Sam was about to reply when the doctor exited the room holding Danny. Mick shot up and any sign of his previous levity was lost in a heartbeat.
"Is he ok?" Mick asked tentatively.
"He's lost a lot of blood but we think we've managed to contain that. We've repaired the damage but obviously we'll need to keep a close eye on him and make sure we didn't miss anything – he had a lot of shrapnel in his gut and some it was pretty damn small, so there is that risk. We want to get some more blood in him and stabilise his blood pressure before we think about sending him back home on a long flight, but on the whole the prognosis looks good and we're cautiously optimistic for a full recovery."

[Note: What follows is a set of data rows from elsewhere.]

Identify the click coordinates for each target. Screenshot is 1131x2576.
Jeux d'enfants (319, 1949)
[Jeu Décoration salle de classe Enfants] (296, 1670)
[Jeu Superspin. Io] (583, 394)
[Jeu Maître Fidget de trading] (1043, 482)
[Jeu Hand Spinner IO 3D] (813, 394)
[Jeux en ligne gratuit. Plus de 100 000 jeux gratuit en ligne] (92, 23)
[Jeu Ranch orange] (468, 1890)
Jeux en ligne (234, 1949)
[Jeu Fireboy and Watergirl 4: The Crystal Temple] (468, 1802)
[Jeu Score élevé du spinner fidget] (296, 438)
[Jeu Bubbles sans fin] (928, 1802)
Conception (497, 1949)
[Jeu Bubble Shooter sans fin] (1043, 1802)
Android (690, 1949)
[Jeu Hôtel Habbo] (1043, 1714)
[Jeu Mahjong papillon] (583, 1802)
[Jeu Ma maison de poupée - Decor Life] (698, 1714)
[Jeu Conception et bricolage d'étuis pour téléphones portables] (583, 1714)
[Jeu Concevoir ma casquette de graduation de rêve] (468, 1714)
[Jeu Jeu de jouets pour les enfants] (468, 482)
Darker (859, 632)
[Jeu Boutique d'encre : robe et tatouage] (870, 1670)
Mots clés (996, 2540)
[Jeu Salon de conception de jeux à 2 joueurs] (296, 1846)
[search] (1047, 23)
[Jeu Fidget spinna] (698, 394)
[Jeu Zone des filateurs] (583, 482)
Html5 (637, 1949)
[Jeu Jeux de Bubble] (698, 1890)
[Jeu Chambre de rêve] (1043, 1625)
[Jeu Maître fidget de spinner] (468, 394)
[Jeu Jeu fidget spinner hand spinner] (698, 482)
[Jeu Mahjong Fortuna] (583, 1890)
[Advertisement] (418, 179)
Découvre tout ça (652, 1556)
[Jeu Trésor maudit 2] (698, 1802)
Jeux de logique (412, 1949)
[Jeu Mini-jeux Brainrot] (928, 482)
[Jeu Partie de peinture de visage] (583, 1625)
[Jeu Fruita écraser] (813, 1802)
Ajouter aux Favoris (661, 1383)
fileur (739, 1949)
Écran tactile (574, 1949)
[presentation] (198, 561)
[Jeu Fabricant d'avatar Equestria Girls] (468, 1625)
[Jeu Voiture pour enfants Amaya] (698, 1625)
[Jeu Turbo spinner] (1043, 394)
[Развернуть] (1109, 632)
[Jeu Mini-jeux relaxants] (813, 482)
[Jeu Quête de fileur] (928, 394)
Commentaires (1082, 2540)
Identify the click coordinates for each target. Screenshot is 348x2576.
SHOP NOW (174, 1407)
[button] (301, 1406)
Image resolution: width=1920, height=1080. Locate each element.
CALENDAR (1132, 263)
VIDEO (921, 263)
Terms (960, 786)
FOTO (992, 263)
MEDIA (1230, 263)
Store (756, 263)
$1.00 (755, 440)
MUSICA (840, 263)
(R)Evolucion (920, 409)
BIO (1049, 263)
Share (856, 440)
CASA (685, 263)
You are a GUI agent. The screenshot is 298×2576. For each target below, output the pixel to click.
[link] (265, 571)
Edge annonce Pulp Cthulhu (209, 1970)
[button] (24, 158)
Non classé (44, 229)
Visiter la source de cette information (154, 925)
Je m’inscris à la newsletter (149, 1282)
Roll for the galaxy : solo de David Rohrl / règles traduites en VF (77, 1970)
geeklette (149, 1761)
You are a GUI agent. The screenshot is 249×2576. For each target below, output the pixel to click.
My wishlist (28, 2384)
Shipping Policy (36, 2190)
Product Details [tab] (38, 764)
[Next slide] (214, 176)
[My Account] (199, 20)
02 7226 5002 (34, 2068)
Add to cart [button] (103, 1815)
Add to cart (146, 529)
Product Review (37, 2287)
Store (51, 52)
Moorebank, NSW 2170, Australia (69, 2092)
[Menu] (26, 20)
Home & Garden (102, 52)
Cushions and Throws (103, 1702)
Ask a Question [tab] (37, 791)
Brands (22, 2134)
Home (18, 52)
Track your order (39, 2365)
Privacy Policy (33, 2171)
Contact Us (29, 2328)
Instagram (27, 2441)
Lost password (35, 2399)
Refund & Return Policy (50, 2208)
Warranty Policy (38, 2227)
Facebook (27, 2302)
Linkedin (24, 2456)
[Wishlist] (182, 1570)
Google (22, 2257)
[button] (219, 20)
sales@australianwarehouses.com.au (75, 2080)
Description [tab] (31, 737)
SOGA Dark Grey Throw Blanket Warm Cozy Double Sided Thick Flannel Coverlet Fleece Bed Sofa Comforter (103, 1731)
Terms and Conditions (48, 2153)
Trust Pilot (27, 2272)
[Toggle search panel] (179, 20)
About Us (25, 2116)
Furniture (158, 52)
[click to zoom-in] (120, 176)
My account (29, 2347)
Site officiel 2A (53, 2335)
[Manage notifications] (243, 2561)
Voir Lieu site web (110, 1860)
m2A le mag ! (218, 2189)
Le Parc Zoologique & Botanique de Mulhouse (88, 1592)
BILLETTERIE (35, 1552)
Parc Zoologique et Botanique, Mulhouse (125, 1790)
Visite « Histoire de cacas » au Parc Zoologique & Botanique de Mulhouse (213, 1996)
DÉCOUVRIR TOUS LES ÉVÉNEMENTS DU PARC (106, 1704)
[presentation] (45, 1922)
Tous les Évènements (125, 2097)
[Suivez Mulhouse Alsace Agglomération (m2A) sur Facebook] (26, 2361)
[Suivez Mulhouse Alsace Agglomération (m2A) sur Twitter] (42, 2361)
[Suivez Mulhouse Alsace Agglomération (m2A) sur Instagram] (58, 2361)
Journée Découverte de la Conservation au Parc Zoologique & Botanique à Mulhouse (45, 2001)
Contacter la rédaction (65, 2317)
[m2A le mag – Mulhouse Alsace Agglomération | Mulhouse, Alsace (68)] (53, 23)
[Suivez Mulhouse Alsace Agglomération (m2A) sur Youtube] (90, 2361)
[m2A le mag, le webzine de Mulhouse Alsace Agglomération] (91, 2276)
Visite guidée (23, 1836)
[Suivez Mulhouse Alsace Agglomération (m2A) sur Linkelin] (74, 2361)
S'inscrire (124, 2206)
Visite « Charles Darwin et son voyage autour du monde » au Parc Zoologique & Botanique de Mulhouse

"I'm O negative," Mick offered as he let out a huge sigh of relief. "That's universal donor, right? I can donate a couple of pints. Can we see him?"
"I'm not going to let you in there, especially looking like that," the army doctor pointed out the mud and blood that caked the young soldier's hands and clothes. "He's resting, he's being well looked after and right now he's looking a damn sight better than you. I'll have someone see to that arm and once we have a clue as to the wound's severity, then we'll see whether or not you'll be up to giving us any blood," the doctor said pointedly. "We only like to take one pint and if you're all good then I'll have a nurse set it up, but after that…rest!"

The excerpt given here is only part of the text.